Rep. Jodi Hack takes a photo as the House of Representatives works to vote on all bills and enact Sine Die to adjourn the legislative session Friday at the state Capitol in Salem. [Anna Reed/Statesman-Journal via AP]

Legislature adjourns contentious 2017 session

SALEM — The Oregon Legislature has adjourned the 2017 session — a contentious, nearly six-month period that saw lawmakers pass a range of new laws including a major transportation infrastructure package, restrictions on guns and tobacco, expanded health care for undocumented immigrants, mandated cost-free abortions and a balanced 2017-19 budget.

The session officially wrapped up Friday by a vote in both chambers to adjourn "Sine Die," a Latin phrase marking the end of their time in Salem for the year. With the constitutionally-required deadline of July 10, adjournment came three days ahead of schedule.

It began in early February when the state's budget hole stood at $1.8 billion, but progress stalled early on due to gridlock between Democrats and Republicans over a tax hike on businesses that resembled labor unions' Measure 97 and ultimately failed late last month.

While lawmakers eventually balanced the state's $21 billion operating budget and passed several major policies, changes to the state's pension system, tax structure and health care plans, among other things, were delayed for another year.

That may ignite ballot fights next year by special interests, including the same labor unions who backed Measure 97, while new legislation such as the transportation package and a multimillion-dollar health care tax to fund Medicaid may also be derailed by voters in 2018.

"We began the session with the most aggressive agenda in my legislative career," Senate President Peter Courtney, the Legislature's longest-serving member, said in a statement. "We had some satisfying wins. We structurally changed key ways in which we budget. We enacted a budget-saving provider tax. We passed the largest transportation plan in state history. We also had losses. We did not reach an agreement on (pension) reform. We did not reform our revenue system. At best, our successes are tempered by disappointment."

Last month the Democratic-controlled Legislature approved a record-$8.2 billion funding package for Oregon's public school system — up 11 percent from the previous biennium. For most of the state's 200 or so districts, it's enough money to keep current services going. But others say they needed at least another $200 million to avoid scaling back programs and up to 1,500 staff positions mostly through normal attrition and retirements.

A $670 million-tax package on hospitals and insurers was also passed last month to close a major chunk of the budget deficit, spare the shuttering of a mental health hospital in Junction City, Oregon, and maintain health coverage for thousands of Medicaid recipients. That package, however, may be thrown in limbo should three Republican lawmakers succeed in referring it to the ballot.

If they do, voters would decide its fate during a special election in January — a last-minute maneuver by Democrats that exacerbated tensions in the final days with Republicans, who blasted it as an attempt to sway the outcome.

"Democrats voted to rob us of our referendum rights and they will be hijacking future elections with voter suppression enshrined in state law," said Senate Republican Minority Leader Ted Ferrioli, "Republicans have a great deal to be upset with this session ... (Democrats) also passed the most extreme abortion funding law in the nation to force taxpayers to pay against their will for other people's late-term and sex-selective abortions."

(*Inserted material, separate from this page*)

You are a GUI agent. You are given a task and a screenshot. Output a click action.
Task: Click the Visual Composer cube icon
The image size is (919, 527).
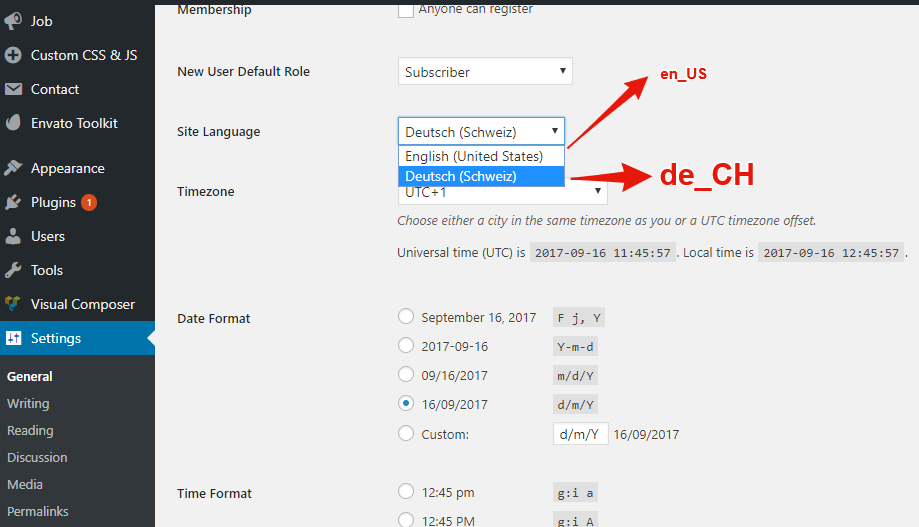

Ferrioli was referring to this week's passage of a several bills concerning undocumented residents amid President Donald Trump's immigration crackdown attempts, such as strengthening Oregon's sanctuary laws and funding health care for more than 14,000 Oregon children who were brought to the U.S. illegally. Undocumented residents will also be able to access cost-free abortions and other reproductive care under another bill that mandates local insurance companies to cover abortions and other services at no cost to the patient.

"The message of this legislative session is this: In Oregon, Democrats are fighting to improve the lives of everyone who calls this great state home," said House Majority Leader Jennifer Williamson.

A $5.3 billion plan to modernize Oregon's transportation and public transit systems over the next decade also passed this week — a major accomplishment for Democrats, Republicans and Brown after their first attempt for a much larger package failed in 2015. To pay for various projects, the bill increases gas taxes and vehicle title and registration fees and creates new taxes on employees' paychecks and automobile sales, a surcharge on bicycle sales as well as highway tolls in metro Portland.

Other policies that passed this session include pay equity for workers, raising the legal tobacco age to 21 and allowing transgender residents to update their birth records in private.

But other things didn't make the cut, such as bringing Oregon into the fold of several other states who want to elect the U.S. President by popular vote.

"We made strides to address Oregon's housing crisis, but we didn't pass sorely needed tenant protections," said Democratic House Speaker Tina Kotek. "We fought like hell to get to a long-term budget deal so we could finally stabilize our finances and make meaningful investments in Oregon's schools. We couldn't get it done, but we did lay the groundwork for success in 2019."

House Republican Minority Leader Mike McLane says the session will be marked by lack of leadership.

"Passage of the transportation package was among few positive highlights this session," McLane said. "In the end, the 2017 session will be remembered more for missed opportunities and our failure to get our state's financial house in order."